== Extracted text ==
▼▼▼

What I’ve got for you this week is a story I found quite disheartening in a lot of ways. I was whiling away/wasting a little time on Twitter and I came across a news report of a mural of Michelle Obama that had been installed in Chicago. It turned out that the mural (and I’m not going to name the artist here because I don’t want to push any more traffic his way), which had been crowd-funded, had also been plagiarised, copied exactly from a work done by a young artist named Gelila Lila Mesfin, with no attempt at attribution or giving credit for her work. (This is a pretty good news story covering the issue)

Social media exploded (which I guess is good), the plagiarist reacted fairly badly, but last we heard the two were in some sort of negotiations over the thing, which I hope ends up with Ms. Mesfin getting both full credit for the work as well as some money. We shall see.

▲▲▲

== Dataset extract ==
▼▼▼

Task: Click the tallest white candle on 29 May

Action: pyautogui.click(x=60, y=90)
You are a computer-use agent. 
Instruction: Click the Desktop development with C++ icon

▲▲▲

== Your objective ==
Reproduce the stretch of the mural plagiarism text from "Social media exploded" through "We shall see.", swapping "the plagiarist" for "the muralist".

== The answer ==
Social media exploded (which I guess is good), the muralist reacted fairly badly, but last we heard the two were in some sort of negotiations over the thing, which I hope ends up with Ms. Mesfin getting both full credit for the work as well as some money. We shall see.